I have read all of your replies and will say that I see your point very clearly now. Altering even in the name of fixing is destructive and thus counter-productive to my origonal post. However, the situations in which I "fix it first, tell later" are on friends networks, where as the "notice, document, and report" is my more used method. What are your thoughts and opinions on someone who documents the system up and down, cracks root, documents all holes, procedure in which root was gotten, a document on how to fix the security hole as well as other possible holes... but not touch anything, even log files?

See, my friend method is different than my normal method of work. Sure I would love to setup my own little hack box, but unfortunatally I don't have the money for a 2nd computer, which even then would defeat my goal of helping make the internet secure by breaking it, and then showing people step by step how to fix it and prevent it again against people who _would_ destroy. Thoughts?

[MrLinus]

Find a friend who is willing to let you abuse them. I have one friend who is like that. He IMs me every now and again with some new device, toy, software setup and asks me to go to town on him, with no specific deadline (so I can do it right away, in a week or in a few days).

I've been overly successful with this technique against him (once caused him to rebuild a Novell BorderManager Firewall). Now, these are his home machines and I'd never do it against his work stuff without permission. The reality is -- IMHO -- still that there are many that wouldn't be too thrilled if you entered their computer without permission (that violated feeling that we feel -- sorta like if a burglar went into the house, didn't take anything but just perused and then left).

BTW, have you looked into visiting your local thrift shop and getting an old Pentium box? You can build some good *nix abuse boxes with those (I have a FreeBSD IDS setup on mine right now and it cost me nothing to get the box or the software for that matter).

[pooh sun tzu]

Mitten, let me first thank you for your responce, as it was very kind and helpful

Find a friend who is willing to let you abuse them. I have one friend who is like that. He IMs me every now and again with some new device, toy, software setup and asks me to go to town on him, with no specific deadline (so I can do it right away, in a week or in a few days).

Hm, my friends tend to do their own security already. But I do get your point and will keep it in the back of my mind.

The reality is -- IMHO -- still that there are many that wouldn't be too thrilled if you entered their computer without permission (that violated feeling that we feel -- sorta like if a burglar went into the house, didn't take anything but just perused and then left).

Understandable, and I did not think about this, as my experience has always been positive.... but that doesn't mean it won't ever go wrong and get me busted. Even by me wanting to both learn and improve someone's network at the same time, even by wanting to do it out of the kindness of my heart.... I do understand now that people may find it intrusive and although helpful, simply wrong. Which you helped make a valid point. I can't exactally continue my goal of improving and securing the internet from behind bars, can I? Only thing I shall miss now is that bit of excitement knowing I have to be faster and better than the admin walling me....

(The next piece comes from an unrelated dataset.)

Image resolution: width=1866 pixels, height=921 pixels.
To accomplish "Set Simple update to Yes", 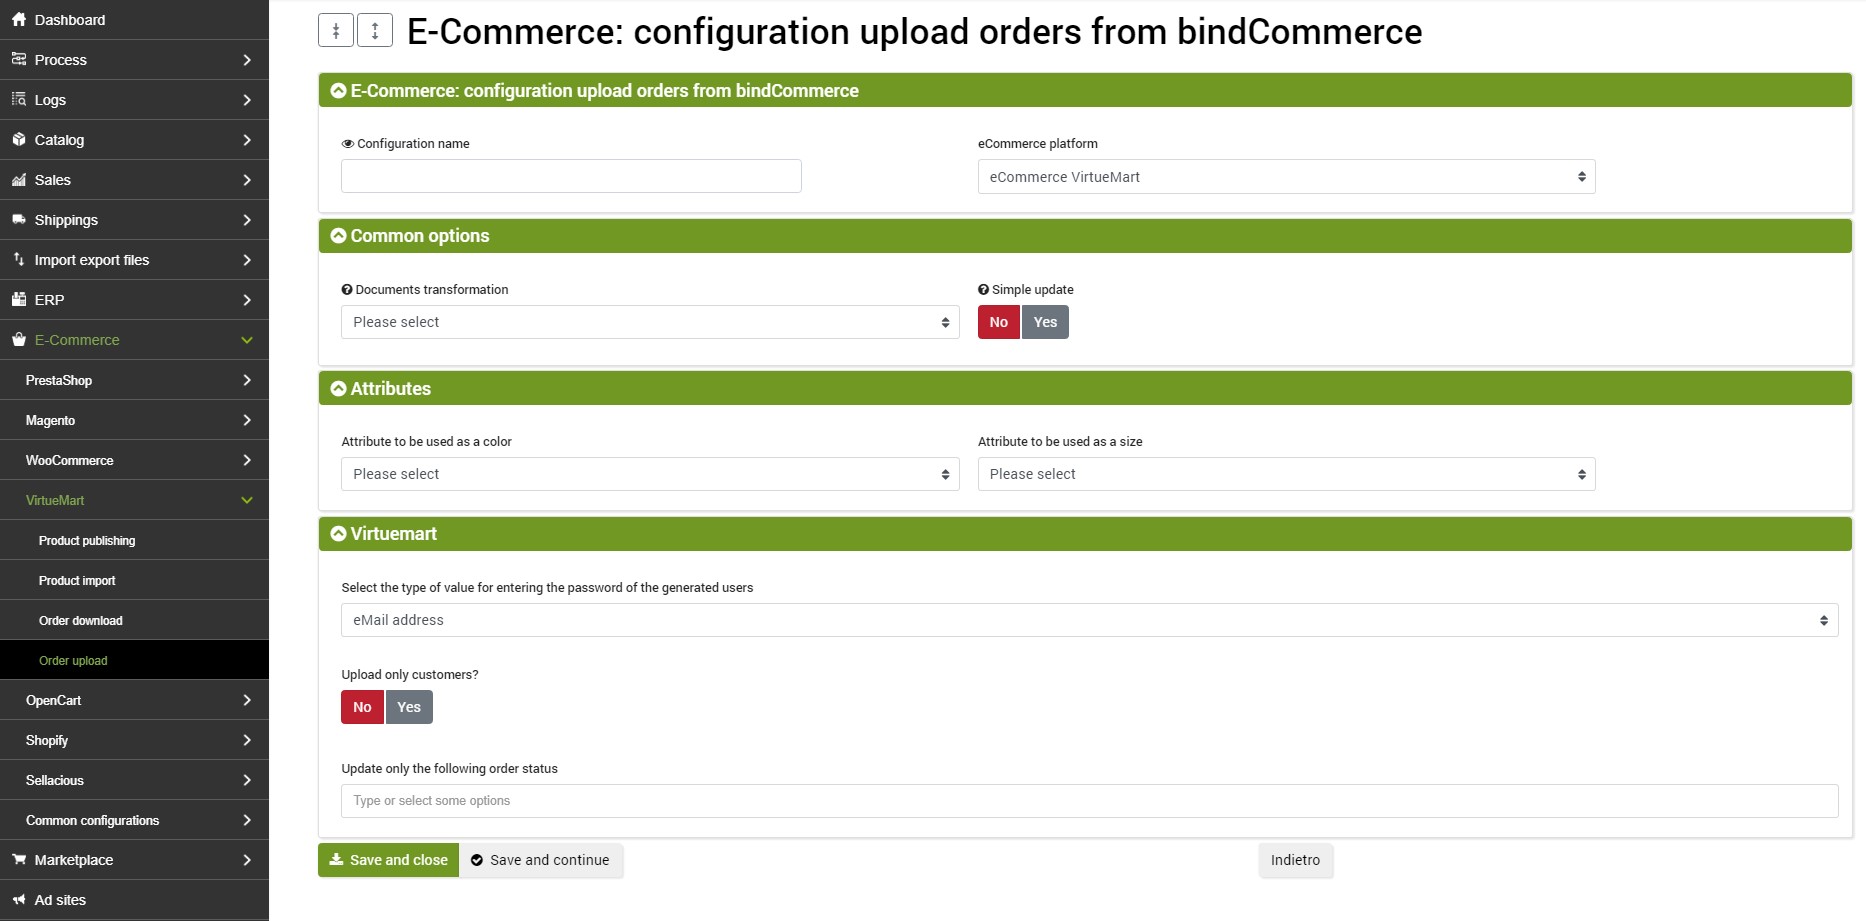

BTW, have you looked into visiting your local thrift shop and getting an old Pentium box? You can build some good *nix abuse boxes with those (I have a FreeBSD IDS setup on mine right now and it cost me nothing to get the box or the software for that matter).

I have, but I was simply to lazy at the time to consider it, as my current funds are better spent paying rent. I will keep this in mind, and most likley save up a small amount for a Pent I perhaps.

Thank you again for pointing out a few things, as it proved to be enlightening and path changing!